Change proposal for issue 103, was: ISSUE-103 change proposal

On 17.03.2010 02:31, Maciej Stachowiak wrote:
>
> On Mar 13, 2010, at 6:14 AM, Shelley Powers wrote:
>
>> Please remove me as a volunteer for writing a change proposal for
>> Issue 103. I believe that what I write for the change proposal for
>> Issue 101 will preclude any need for this change proposal.
>
> I have removed you as volunteer:
> http://dev.w3.org/html5/status/issue-status.html#ISSUE-103
>
> If anyone else wants to volunteer to write a proposal for this issue,
> please speak up.
> ...

I'm attaching a change proposal below. Note that removing @srcdoc (see 
ISSUE-100) would address this issue as well; but let's keep separate 
things separate.

Best regards, Julian

-- snip --

SUMMARY

Specification is needlessly vague about XML escaping requirements when 
discussing iframe/@srcdoc.

RATIONALE

Spec should properly balance considerations for text/html and 
application/xhtml+xml. If the requirements are spelled out for the 
former the same should be done for the latter.

DETAILS

Spec currently says:

"Note: In the HTML syntax, authors need only remember to use U+0022 
QUOTATION MARK characters (") to wrap the attribute contents and then to 
escape all U+0022 QUOTATION MARK (") and U+0026 AMPERSAND (&) 
characters, and to specify the sandbox  attribute, to ensure safe 
embedding of content.

Note: Due to restrictions of the XML syntax, in XML a number of other 
characters need to be escaped also to ensure correctness."
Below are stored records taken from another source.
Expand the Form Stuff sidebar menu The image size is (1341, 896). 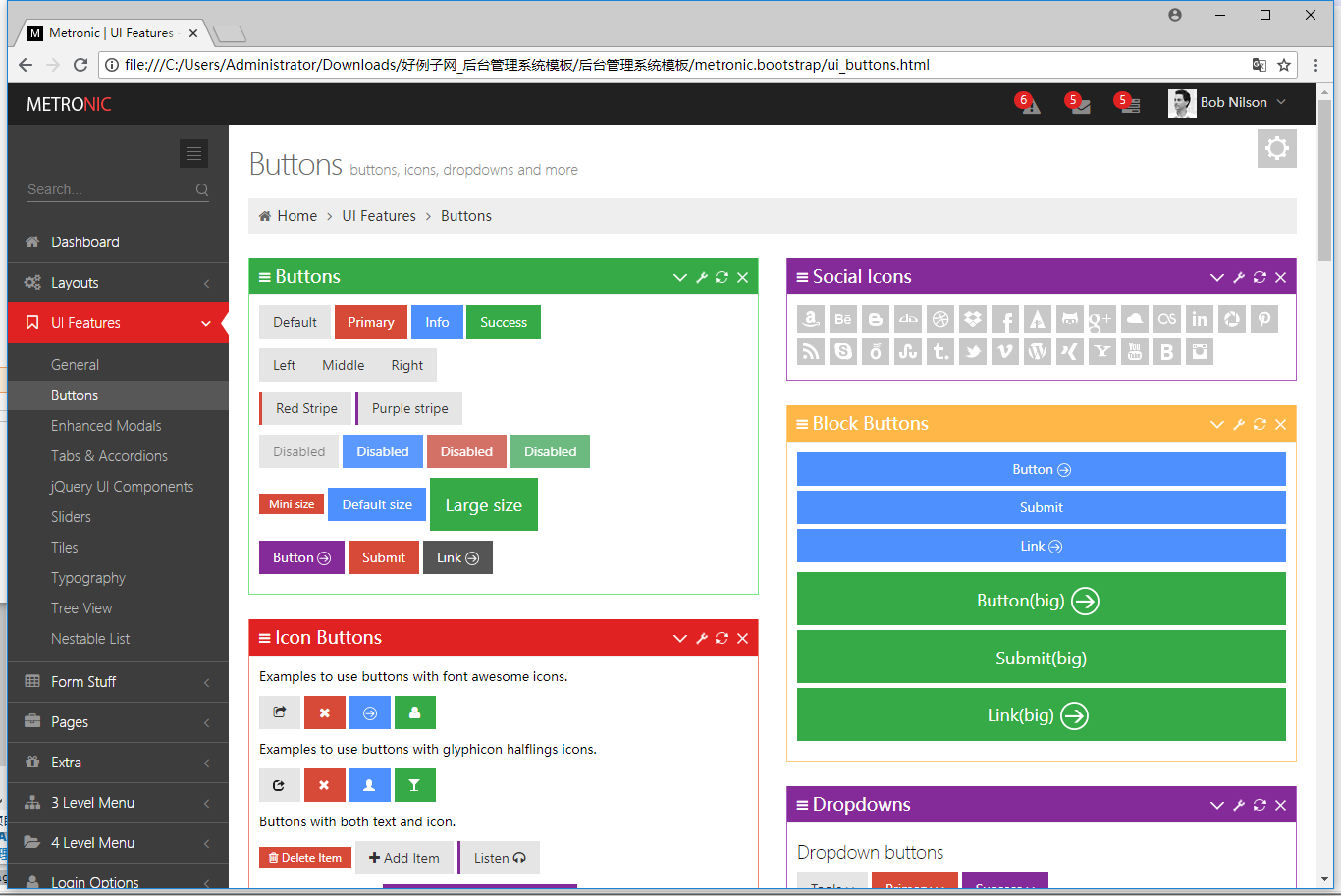pos(118,681)
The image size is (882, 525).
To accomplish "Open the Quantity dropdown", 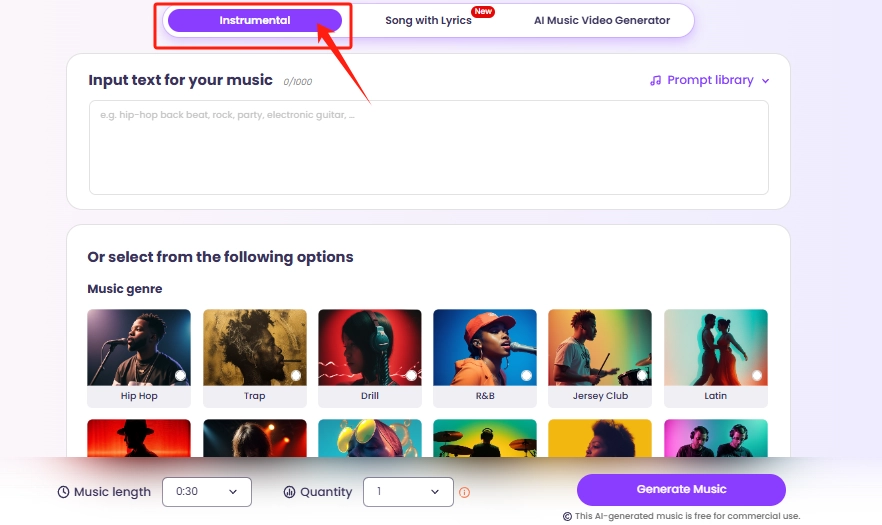I will tap(407, 491).
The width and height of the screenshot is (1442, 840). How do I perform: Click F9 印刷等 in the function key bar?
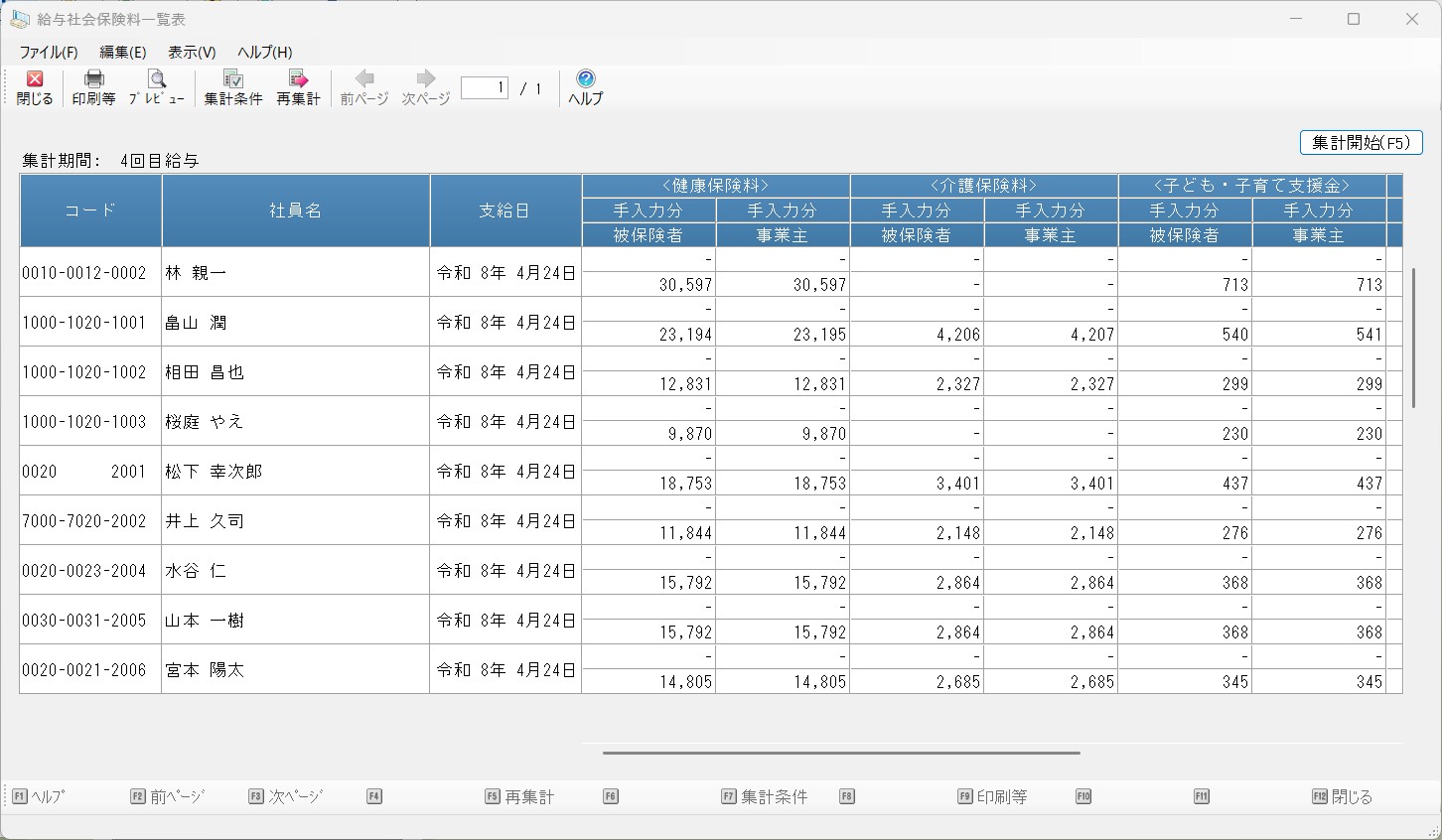[x=992, y=796]
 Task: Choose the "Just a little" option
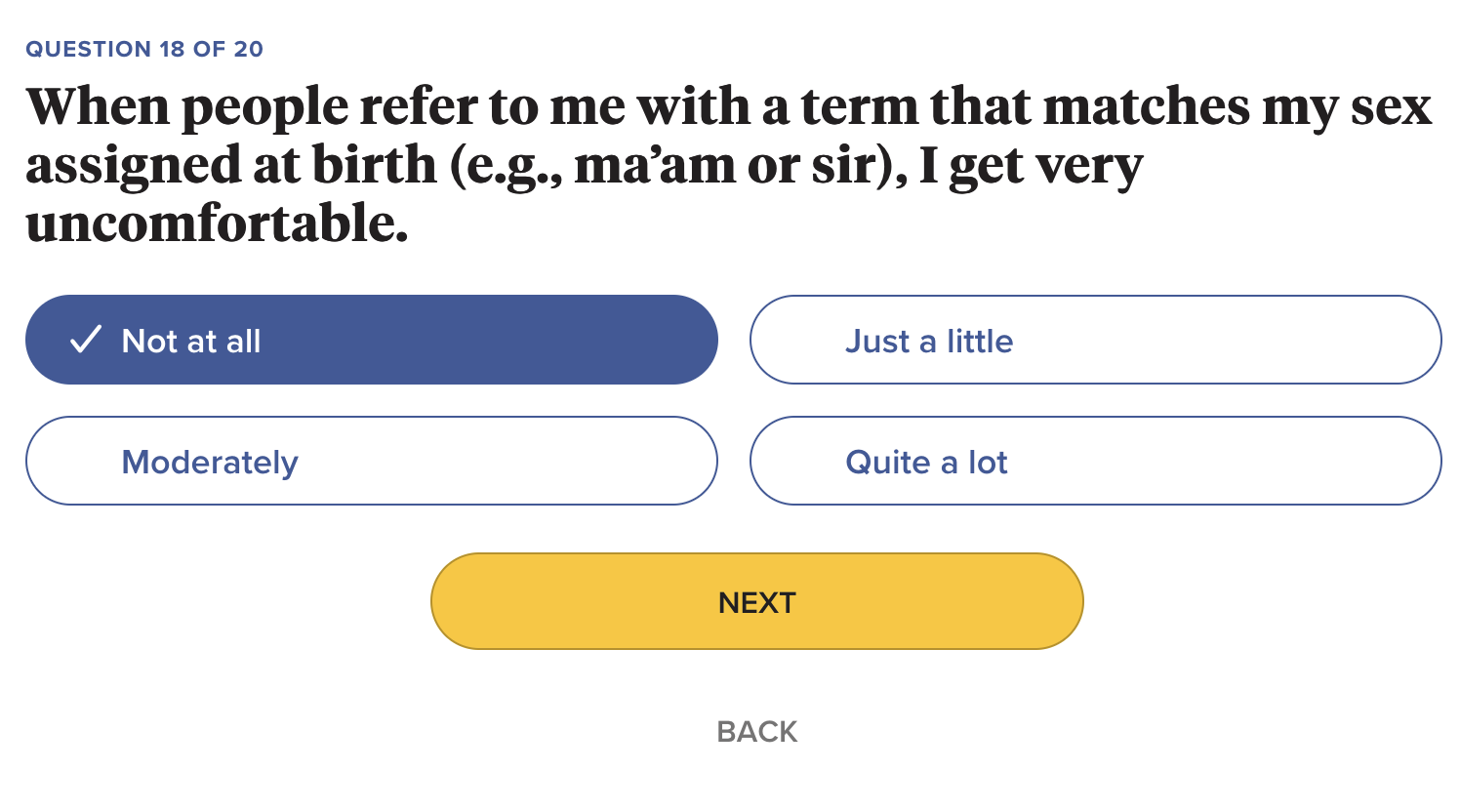tap(1095, 340)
Replace the last sentence by:

"Note: Due to restrictions of the XML syntax, in XML the U+003C 
LESS-THAN SIGN (<) needs be escaped as well."


IMPACT

1. Positive Effects

More clarity about the XML syntax; equal treatment of both formats.

2. Negative Effects

Repeats information that already is defined somewhere else, but this 
applies to the paragraph about HTML as well.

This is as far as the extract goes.